Make sure to always write down the dates and locations of your CIMZIA injections in your calendar, and put a reminder in your calendar or sign up for reminders about future doses. You can receive services to help you start and stay on CIMZIA with CIMplicity®2, our free support program designed for CIMZIA patients. Click here to enroll and receive free coaching from a nurse about dosing, nutrition, wellness, and more. You can also choose to receive free syringe disposal supplies, medication reminders, co-pay support, and other educational materials.

If you have questions or need more information, you can call a CIMplicity®2 nurse directly at 1-844-UCBNurse (1-844-822-6877).

1Savings Card Eligibility: Available to individuals with commercial prescription insurance coverage for CIMZIA. Not valid for prescriptions that are reimbursed, in whole or in part, under Medicare (including Medicare Part D), Medicaid, similar federal-or state-funded programs (including any state prescription drug assistance programs and the Government Health Insurance Plan available in Puerto Rico), or where otherwise prohibited by law. Product dispensed pursuant to program rules and federal and state laws. Claims should not be submitted to any public payor (ie, Medicare, Medicaid, Medigap, TRICARE, VA, and DoD) for reimbursement. The maximum annual benefit amount is $15,000 per calendar year. The parties reserve the right to amend or end this program at any time without notice.

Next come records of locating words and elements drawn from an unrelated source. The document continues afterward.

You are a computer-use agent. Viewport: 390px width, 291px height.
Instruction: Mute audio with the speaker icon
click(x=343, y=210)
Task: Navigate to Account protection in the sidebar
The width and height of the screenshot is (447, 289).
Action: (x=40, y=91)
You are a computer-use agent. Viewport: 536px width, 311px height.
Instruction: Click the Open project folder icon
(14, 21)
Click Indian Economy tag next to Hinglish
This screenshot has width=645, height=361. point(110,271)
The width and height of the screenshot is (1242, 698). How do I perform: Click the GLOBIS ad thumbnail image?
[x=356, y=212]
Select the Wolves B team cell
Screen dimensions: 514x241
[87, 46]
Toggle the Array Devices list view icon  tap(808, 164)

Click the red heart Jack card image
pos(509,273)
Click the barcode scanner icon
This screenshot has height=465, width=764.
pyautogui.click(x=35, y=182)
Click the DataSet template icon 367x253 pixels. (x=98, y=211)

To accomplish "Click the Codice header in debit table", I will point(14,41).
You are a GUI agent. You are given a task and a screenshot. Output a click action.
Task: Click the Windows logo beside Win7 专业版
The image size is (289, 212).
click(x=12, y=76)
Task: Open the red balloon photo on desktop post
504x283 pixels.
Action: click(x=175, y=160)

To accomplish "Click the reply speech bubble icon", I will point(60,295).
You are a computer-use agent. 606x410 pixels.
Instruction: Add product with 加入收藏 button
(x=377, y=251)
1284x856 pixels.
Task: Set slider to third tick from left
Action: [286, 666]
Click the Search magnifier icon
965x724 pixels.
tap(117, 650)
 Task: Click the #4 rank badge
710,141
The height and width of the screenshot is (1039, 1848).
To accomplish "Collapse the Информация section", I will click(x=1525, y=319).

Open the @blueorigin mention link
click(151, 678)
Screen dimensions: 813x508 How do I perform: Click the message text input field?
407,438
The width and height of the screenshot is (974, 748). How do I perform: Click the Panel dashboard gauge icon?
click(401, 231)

If you are uninsured, other financial assistance may be available. Call UCBCares toll free at 1-844-599-CARE (2273) for more information. The CIMplicity® program is provided as a service of UCB, Inc., and is intended to support the appropriate use of CIMZIA. Any CIMplicity program may be amended or canceled at any time without notice. Some program and eligibility restrictions apply. Please consult your doctor if you have any questions about your condition or treatment. You are encouraged to report negative side effects of prescription drugs to the FDA. Visit www.fda.gov/medwatch, or call 1-800-FDA-1088.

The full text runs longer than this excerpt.